Bonds mixed as yield curve rights itselfYield on benchmark 10-year note climbs above two-year for first time since January; dollar falls slightly against euro, yen.

NEW YORK (CNNMoney.com) - Bond prices split Wednesday as the yield on the 10-year surpassed that of two-year for the first time since January.

The benchmark 10-year Treasury note slipped 2/32 to 98-04/32, pushing its yield to 4.74 percent, up from 4.73 percent late Tuesday.

The 30-year bond fell 7/32 to 96-12/32, yielding 4.73 percent, up from 4.71 percent the previous session. Bond prices and yields move in opposite directions.

The five-year note was relatively unchanged, yielding 4.75 percent, and the two-year note was up two ticks, yielding 4.73 percent.

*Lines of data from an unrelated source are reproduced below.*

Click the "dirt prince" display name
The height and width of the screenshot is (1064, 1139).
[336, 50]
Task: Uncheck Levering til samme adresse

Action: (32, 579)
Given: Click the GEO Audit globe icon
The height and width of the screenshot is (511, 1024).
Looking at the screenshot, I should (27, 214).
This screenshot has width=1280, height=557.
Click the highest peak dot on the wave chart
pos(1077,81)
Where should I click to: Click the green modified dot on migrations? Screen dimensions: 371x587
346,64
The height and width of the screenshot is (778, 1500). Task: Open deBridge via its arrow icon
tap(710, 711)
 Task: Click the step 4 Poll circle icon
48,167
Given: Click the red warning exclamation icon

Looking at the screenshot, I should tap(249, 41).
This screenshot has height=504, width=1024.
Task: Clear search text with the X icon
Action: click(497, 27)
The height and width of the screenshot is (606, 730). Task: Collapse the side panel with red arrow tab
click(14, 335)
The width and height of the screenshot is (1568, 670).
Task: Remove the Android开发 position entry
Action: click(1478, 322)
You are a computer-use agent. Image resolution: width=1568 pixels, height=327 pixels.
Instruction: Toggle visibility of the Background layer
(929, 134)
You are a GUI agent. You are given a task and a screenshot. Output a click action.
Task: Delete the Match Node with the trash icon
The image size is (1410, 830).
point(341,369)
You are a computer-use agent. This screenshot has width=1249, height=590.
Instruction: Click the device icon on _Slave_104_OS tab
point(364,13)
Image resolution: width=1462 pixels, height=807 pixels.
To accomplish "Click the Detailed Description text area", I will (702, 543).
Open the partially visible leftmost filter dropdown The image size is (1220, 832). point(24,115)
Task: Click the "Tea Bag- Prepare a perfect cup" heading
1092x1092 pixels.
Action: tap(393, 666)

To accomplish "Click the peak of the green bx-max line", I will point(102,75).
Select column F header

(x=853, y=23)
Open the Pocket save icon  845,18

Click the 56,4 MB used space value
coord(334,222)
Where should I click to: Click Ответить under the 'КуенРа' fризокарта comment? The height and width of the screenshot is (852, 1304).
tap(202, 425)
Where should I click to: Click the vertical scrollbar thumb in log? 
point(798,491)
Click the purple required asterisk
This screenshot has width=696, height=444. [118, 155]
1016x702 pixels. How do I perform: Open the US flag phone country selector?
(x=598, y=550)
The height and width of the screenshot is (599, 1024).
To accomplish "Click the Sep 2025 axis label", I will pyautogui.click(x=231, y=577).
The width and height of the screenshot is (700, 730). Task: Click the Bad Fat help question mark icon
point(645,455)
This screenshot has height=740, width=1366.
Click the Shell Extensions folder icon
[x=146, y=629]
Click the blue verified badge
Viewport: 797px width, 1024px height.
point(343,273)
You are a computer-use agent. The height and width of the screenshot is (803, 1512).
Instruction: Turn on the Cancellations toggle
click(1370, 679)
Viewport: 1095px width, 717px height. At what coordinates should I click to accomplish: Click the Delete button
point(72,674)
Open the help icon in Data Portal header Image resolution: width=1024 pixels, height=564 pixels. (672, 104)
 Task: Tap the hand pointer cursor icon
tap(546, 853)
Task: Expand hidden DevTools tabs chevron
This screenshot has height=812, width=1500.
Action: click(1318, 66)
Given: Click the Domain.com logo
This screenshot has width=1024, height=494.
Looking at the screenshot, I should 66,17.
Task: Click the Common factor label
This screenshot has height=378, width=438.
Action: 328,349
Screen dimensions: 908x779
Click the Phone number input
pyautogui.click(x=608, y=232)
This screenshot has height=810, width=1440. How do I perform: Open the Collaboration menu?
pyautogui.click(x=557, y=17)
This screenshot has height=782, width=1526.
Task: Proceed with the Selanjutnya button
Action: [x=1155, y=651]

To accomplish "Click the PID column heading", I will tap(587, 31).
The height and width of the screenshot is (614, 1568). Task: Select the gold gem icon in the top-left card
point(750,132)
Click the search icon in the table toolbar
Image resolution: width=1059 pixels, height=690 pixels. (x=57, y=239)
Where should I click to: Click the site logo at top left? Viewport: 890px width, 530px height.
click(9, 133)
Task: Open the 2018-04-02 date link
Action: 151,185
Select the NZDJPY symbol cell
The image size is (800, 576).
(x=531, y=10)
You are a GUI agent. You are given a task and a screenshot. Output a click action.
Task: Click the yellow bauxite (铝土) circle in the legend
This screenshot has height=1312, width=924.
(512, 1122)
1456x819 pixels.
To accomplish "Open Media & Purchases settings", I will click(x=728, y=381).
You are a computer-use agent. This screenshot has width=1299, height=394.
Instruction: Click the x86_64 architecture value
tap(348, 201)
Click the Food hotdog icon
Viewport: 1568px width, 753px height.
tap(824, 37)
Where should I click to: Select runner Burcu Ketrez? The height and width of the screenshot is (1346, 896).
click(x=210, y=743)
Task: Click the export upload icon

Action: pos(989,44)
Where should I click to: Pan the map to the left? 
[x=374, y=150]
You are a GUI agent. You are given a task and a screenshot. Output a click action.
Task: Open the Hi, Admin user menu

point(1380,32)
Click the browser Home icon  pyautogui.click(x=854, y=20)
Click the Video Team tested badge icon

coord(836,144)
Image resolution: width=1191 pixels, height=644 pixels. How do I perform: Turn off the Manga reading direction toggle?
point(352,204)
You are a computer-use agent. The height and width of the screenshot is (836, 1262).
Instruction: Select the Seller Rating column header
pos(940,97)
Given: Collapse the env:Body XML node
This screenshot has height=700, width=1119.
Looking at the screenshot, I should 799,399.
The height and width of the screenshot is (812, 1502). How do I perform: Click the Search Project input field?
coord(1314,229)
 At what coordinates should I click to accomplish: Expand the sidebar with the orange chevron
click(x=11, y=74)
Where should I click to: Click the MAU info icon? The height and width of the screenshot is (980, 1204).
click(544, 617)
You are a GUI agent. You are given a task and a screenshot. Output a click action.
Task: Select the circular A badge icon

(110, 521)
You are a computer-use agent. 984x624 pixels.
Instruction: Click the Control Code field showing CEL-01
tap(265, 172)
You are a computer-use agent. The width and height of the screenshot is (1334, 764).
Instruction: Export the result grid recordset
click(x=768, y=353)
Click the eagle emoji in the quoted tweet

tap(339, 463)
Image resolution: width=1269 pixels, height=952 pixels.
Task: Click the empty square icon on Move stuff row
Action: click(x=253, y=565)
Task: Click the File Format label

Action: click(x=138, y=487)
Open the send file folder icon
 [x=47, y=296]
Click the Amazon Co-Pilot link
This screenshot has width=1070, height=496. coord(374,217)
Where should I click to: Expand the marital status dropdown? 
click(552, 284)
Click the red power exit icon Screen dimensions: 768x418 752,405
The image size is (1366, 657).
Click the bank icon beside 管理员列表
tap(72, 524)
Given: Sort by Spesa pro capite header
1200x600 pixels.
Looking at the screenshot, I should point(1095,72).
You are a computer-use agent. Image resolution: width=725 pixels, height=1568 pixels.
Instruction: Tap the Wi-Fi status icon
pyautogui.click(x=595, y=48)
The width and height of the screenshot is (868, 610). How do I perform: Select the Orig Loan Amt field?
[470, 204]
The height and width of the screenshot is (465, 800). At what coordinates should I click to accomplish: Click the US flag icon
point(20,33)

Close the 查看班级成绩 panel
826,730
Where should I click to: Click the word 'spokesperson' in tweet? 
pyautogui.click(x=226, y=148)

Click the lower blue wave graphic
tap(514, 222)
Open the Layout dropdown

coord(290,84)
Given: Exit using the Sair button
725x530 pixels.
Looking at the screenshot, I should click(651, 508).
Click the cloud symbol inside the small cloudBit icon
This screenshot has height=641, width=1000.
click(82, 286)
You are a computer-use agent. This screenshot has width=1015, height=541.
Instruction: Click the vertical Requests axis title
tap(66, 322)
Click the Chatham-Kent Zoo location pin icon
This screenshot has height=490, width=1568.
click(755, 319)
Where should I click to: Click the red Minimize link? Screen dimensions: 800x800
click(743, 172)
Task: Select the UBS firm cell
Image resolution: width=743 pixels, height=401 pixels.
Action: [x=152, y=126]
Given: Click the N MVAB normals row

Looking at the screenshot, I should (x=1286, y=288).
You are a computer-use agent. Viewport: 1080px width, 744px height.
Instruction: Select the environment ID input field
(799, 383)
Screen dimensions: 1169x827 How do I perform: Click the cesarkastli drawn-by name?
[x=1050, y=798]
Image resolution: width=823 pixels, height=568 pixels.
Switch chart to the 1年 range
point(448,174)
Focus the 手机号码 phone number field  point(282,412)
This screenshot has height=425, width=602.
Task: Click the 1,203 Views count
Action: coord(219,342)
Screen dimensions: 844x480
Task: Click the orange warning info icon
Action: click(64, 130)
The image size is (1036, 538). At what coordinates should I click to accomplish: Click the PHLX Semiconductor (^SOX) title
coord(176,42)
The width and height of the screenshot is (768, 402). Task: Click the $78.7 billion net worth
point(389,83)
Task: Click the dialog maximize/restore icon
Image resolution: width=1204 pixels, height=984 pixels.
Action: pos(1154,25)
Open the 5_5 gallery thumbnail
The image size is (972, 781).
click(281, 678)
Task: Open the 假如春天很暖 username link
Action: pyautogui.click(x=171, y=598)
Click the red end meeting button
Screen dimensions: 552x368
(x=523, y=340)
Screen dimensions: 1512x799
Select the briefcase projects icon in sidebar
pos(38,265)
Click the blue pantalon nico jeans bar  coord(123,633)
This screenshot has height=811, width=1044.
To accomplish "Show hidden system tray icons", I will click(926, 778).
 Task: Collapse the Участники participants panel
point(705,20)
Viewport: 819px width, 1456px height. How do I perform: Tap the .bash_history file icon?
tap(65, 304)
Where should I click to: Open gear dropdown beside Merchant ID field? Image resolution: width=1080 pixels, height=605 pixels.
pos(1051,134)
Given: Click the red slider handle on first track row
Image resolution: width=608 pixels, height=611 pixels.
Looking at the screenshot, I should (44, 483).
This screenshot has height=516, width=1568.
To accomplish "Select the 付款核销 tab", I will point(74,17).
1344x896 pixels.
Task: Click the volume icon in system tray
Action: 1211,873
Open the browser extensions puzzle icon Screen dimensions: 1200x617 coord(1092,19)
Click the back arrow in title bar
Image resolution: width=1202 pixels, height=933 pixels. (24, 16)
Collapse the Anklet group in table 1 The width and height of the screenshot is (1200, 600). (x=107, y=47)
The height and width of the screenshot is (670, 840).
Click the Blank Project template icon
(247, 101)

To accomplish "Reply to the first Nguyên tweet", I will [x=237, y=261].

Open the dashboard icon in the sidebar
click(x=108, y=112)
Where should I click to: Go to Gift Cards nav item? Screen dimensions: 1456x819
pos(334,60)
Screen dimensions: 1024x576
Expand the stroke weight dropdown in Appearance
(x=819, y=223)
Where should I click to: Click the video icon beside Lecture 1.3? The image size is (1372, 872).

Bond yields, which normally increase from shorter- to longer-term debt, have been closely watched by investors since they inverted in December for the first time in five years.

The nation’s last two recessions were each preceded by inversions of the curve, which has also signaled economic slowdowns but not outright recessions in the past.

Economists said the latest inversion may signal a slowdown in economic growth later this year, but probably not a recession.